Repite al pie de la letra el pasaje del fragmento de lectura que va desde "Una vez en la" hasta "Caridad del Cobre.", ambos incluidos.

======== Fragmento de lectura ========

Una vez en la “guarida” se da la epifanía de David, quien asiste deslumbrado a lo que parece un santuario compuesto por retratos, libreros, música, obras de arte y decoraciones que redimen lo más notable de la cultura y la identidad nacional. Es aquí cuando se nos revela que los girasoles entrañan una esencia mística: son una ofrenda destinada a Cachita, la Santa más grande en el panteón católico cubano, nuestra Virgen de la Caridad del Cobre.

Una ofrenda que exalta la complicidad sentimental entre ambos personajes: uno ateo, marxista, pragmático y heteropatriarcal; el otro, místico, romántico, intelectual y homosexual.

======== Listado de registros ========

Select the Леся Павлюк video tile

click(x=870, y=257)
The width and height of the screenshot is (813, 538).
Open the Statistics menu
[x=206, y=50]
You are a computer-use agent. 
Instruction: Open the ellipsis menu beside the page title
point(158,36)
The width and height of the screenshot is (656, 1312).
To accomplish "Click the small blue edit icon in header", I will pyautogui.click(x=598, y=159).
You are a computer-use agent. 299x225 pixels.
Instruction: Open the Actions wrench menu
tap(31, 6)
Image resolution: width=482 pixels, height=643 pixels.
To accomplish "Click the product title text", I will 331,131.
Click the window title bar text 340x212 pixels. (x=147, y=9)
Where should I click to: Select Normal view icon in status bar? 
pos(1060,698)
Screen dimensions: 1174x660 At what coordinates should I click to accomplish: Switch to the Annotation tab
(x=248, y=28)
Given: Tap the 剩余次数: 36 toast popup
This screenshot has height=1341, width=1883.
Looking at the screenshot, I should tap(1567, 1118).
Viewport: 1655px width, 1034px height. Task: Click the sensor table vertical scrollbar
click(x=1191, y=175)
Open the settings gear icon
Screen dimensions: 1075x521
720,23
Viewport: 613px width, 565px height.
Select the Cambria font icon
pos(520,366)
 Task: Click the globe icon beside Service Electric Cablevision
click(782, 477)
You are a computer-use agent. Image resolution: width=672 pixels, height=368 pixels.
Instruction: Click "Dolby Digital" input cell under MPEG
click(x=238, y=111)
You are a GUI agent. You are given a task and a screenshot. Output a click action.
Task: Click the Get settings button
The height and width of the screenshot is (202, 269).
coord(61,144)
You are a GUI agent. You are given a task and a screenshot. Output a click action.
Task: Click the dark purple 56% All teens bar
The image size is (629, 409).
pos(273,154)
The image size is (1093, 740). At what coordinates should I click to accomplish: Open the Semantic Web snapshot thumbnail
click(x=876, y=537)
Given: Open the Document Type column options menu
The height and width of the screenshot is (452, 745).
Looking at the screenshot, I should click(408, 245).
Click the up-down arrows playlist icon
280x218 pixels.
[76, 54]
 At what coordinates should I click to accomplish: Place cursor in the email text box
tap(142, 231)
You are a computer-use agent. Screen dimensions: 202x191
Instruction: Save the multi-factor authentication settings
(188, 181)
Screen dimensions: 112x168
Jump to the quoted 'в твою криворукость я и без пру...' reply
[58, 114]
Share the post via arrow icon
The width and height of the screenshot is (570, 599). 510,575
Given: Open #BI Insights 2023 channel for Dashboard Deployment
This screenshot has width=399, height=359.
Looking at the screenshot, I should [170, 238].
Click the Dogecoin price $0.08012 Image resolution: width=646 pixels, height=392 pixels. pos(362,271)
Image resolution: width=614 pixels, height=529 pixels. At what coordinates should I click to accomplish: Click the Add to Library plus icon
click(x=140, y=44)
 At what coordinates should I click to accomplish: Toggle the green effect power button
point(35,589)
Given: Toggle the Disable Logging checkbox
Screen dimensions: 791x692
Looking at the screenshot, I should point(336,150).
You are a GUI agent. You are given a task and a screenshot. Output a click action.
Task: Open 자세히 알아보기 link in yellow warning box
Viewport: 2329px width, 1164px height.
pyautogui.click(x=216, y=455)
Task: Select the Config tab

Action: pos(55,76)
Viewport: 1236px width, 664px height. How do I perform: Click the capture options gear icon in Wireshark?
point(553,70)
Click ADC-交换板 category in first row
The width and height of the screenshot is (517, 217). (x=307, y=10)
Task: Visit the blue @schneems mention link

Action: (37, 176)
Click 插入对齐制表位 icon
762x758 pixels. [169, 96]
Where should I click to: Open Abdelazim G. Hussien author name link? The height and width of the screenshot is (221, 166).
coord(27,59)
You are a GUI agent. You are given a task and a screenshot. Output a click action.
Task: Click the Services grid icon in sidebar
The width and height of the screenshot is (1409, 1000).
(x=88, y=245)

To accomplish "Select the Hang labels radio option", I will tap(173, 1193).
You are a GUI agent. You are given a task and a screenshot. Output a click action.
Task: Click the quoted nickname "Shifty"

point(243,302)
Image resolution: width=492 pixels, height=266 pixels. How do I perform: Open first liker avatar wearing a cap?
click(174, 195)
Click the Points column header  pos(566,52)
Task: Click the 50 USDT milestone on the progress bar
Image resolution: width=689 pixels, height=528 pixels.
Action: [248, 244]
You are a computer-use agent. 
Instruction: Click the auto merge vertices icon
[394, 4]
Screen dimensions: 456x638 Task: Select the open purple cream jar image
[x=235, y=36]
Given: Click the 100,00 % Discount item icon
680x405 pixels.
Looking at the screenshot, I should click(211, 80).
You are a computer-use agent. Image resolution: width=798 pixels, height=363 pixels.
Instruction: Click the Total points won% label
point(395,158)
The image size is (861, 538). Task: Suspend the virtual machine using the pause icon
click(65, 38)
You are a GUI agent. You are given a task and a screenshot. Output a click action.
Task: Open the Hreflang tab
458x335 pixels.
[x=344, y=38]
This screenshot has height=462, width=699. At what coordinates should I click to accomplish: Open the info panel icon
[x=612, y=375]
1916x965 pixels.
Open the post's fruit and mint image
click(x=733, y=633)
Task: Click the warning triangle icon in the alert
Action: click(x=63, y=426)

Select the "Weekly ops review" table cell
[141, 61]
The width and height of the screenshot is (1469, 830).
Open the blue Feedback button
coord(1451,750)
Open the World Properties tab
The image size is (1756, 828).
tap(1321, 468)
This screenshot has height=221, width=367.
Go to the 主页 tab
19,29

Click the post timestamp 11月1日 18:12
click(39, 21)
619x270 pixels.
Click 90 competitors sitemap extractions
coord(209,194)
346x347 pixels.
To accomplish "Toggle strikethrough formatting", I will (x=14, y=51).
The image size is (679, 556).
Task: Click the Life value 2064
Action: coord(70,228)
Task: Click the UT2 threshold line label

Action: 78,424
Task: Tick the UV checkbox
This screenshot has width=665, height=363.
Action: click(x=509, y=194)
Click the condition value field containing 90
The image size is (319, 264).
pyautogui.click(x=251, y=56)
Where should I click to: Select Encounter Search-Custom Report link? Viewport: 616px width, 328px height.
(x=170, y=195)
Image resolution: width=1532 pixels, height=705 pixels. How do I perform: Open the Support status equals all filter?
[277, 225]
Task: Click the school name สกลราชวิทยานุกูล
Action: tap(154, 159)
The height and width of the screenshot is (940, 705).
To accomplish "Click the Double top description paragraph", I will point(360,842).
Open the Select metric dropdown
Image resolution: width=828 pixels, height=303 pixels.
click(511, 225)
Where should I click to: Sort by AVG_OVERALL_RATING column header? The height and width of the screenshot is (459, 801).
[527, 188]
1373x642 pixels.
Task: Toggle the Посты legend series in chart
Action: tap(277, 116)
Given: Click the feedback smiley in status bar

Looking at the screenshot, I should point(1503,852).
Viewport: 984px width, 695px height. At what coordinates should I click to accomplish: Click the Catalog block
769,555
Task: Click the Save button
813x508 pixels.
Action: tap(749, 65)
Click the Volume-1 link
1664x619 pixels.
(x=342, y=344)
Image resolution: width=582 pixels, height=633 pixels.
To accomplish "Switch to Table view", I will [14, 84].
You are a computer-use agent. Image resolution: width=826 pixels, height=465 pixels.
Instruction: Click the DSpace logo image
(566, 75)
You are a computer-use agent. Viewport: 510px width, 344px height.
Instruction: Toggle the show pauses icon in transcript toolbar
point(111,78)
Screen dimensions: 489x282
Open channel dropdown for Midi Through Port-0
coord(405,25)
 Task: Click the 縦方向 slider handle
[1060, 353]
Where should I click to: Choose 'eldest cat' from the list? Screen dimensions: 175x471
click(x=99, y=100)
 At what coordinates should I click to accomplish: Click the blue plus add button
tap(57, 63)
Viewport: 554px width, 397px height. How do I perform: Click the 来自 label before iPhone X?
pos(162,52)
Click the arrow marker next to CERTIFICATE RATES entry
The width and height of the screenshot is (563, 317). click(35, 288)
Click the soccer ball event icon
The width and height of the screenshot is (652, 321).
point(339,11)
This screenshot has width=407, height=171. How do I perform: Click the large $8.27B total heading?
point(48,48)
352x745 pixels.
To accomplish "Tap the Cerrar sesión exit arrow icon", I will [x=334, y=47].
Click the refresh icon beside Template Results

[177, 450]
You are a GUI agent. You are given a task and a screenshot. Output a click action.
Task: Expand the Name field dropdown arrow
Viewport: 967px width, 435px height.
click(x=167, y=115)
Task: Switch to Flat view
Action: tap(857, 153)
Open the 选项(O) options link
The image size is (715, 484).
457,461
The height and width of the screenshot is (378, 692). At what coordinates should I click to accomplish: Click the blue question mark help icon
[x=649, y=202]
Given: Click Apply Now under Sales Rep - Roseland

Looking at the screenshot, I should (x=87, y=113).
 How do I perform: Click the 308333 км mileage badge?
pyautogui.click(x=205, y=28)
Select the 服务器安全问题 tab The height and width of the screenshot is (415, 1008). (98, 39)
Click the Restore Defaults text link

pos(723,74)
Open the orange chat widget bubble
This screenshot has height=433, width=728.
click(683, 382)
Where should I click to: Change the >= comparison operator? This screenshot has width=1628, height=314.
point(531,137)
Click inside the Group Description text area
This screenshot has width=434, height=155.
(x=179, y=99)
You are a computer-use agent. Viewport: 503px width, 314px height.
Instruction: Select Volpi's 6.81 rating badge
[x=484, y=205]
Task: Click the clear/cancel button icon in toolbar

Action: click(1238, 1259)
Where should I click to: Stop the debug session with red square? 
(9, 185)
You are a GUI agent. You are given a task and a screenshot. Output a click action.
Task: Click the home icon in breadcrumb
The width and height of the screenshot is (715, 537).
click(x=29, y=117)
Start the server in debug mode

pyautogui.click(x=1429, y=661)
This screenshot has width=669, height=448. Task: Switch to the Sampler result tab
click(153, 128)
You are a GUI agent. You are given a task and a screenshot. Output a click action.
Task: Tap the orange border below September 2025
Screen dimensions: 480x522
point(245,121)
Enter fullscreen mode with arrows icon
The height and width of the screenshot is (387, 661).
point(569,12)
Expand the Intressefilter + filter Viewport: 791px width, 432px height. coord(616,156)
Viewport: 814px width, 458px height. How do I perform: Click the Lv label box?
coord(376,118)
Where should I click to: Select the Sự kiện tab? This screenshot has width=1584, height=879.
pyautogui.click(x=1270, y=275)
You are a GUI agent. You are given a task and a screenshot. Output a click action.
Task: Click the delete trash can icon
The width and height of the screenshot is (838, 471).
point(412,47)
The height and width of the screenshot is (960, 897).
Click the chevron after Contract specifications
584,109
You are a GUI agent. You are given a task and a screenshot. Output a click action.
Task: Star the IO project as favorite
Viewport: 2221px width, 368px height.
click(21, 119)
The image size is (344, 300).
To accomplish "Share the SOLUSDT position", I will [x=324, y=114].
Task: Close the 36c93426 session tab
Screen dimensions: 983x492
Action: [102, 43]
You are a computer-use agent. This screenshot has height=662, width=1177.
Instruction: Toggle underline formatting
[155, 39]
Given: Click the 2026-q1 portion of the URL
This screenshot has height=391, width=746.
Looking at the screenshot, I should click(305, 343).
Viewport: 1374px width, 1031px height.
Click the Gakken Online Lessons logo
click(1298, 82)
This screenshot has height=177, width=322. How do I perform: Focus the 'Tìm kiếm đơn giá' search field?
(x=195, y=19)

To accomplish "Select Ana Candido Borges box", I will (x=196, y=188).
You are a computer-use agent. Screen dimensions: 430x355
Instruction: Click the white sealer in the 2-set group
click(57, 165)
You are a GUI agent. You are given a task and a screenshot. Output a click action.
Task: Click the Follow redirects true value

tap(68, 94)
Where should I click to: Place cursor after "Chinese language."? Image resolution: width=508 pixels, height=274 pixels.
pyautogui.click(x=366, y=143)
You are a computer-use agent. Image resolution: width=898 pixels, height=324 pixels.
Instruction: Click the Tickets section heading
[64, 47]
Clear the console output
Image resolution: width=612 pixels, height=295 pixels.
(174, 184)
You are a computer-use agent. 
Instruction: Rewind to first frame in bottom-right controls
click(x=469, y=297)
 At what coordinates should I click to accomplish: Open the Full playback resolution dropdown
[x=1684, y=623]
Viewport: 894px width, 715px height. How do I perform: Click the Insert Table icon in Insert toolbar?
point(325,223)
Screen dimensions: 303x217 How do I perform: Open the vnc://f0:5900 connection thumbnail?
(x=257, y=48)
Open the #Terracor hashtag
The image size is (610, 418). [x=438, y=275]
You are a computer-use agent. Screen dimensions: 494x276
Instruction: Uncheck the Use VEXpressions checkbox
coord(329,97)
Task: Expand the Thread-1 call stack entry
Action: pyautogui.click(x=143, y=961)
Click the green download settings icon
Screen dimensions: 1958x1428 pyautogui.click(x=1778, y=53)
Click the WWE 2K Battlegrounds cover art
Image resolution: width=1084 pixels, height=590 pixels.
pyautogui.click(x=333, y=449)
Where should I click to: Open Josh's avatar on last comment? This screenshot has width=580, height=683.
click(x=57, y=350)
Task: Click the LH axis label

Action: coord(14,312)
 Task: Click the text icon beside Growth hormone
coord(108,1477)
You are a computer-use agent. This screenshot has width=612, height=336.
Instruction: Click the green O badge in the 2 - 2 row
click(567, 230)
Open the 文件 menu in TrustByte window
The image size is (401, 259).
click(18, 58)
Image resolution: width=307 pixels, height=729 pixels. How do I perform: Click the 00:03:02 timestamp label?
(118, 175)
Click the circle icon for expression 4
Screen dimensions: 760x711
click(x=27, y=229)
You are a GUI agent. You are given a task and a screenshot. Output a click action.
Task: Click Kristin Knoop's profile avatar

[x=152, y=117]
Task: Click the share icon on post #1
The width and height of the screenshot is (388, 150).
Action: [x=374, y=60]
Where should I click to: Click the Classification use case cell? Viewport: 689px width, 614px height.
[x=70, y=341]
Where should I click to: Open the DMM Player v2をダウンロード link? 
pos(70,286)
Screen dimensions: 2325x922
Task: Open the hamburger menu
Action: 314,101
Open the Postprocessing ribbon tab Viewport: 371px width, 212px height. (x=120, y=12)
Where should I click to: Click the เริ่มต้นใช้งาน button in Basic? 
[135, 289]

========

Respuesta a la tarea
Una vez en la “guarida” se da la epifanía de David, quien asiste deslumbrado a lo que parece un santuario compuesto por retratos, libreros, música, obras de arte y decoraciones que redimen lo más notable de la cultura y la identidad nacional. Es aquí cuando se nos revela que los girasoles entrañan una esencia mística: son una ofrenda destinada a Cachita, la Santa más grande en el panteón católico cubano, nuestra Virgen de la Caridad del Cobre.